Political parties didn’t overtly begin to speak in the name of sectarian groups until 2005. For Shias, it wasn’t necessary: after the war Iraq’s Shia triumphalism was shared by all Shia parties; Iraq was now theirs and could not be taken away except by the Americans. There was no threat of Sunnis retaking the country because they had never taken it before: they had been given it, first by the Ottomans and then by the British. Iraq’s Sunnis, unsurprisingly, felt intimidated, and they increasingly came to view Shias as Iranians or Persians, refusing to recognize that Shias were the majority or that Shias had been singled out for persecution under Saddam. Sunnis were the primary victims of American military aggression and viewed Shias as collaborators. As Shias became the primary victims of radical Sunni terror attacks against Iraqi civilians, they came to view Sunnis as Baathists, Saddamists, or Wahhabis. Yet Shias showed restraint amid daily attacks meant to provoke a civil war; they knew the numbers were on their side.

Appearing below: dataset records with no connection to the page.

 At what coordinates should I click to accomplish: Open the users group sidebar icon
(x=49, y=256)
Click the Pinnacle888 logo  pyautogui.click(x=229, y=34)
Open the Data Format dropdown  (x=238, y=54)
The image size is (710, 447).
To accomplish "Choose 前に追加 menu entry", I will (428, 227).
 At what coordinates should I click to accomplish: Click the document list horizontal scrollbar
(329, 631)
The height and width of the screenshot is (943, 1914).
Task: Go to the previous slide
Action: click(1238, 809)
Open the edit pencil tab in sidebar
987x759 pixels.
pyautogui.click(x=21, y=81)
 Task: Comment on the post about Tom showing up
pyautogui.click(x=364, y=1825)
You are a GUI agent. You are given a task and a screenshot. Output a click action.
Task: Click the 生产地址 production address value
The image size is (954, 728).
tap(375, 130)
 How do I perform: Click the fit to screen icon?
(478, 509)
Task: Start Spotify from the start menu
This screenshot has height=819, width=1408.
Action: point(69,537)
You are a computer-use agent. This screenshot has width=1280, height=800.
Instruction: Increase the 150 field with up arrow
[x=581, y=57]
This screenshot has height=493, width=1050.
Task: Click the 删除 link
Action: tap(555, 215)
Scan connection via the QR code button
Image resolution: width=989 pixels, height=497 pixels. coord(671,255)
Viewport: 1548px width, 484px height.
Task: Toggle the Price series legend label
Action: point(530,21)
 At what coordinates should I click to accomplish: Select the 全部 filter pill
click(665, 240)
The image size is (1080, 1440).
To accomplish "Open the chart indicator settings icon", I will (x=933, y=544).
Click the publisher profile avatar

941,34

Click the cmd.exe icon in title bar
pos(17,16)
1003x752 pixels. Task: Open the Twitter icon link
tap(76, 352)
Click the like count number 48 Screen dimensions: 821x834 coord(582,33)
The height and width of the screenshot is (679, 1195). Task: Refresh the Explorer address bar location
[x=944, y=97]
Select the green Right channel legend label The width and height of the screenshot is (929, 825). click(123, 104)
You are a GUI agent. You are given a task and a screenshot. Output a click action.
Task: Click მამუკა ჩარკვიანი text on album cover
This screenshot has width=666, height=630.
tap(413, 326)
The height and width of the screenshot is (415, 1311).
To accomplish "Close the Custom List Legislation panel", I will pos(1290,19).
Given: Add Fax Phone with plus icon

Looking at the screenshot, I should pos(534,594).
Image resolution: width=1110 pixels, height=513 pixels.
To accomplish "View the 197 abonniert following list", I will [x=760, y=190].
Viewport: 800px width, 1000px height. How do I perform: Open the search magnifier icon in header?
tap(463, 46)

The attacks against Shia civilians did nothing to weaken their increasing power in Iraq, validated by the January 2005 elections. With many Sunni leaders boycotting the elections in protest of the occupation, the new government and the constitutional committee emerged with a large Shia majority. Throughout the region, sectarian tensions began to increase, and Sunnis in Jordan and Saudi Arabia were feeling threatened by the Shia renaissance in Iraq.

More here.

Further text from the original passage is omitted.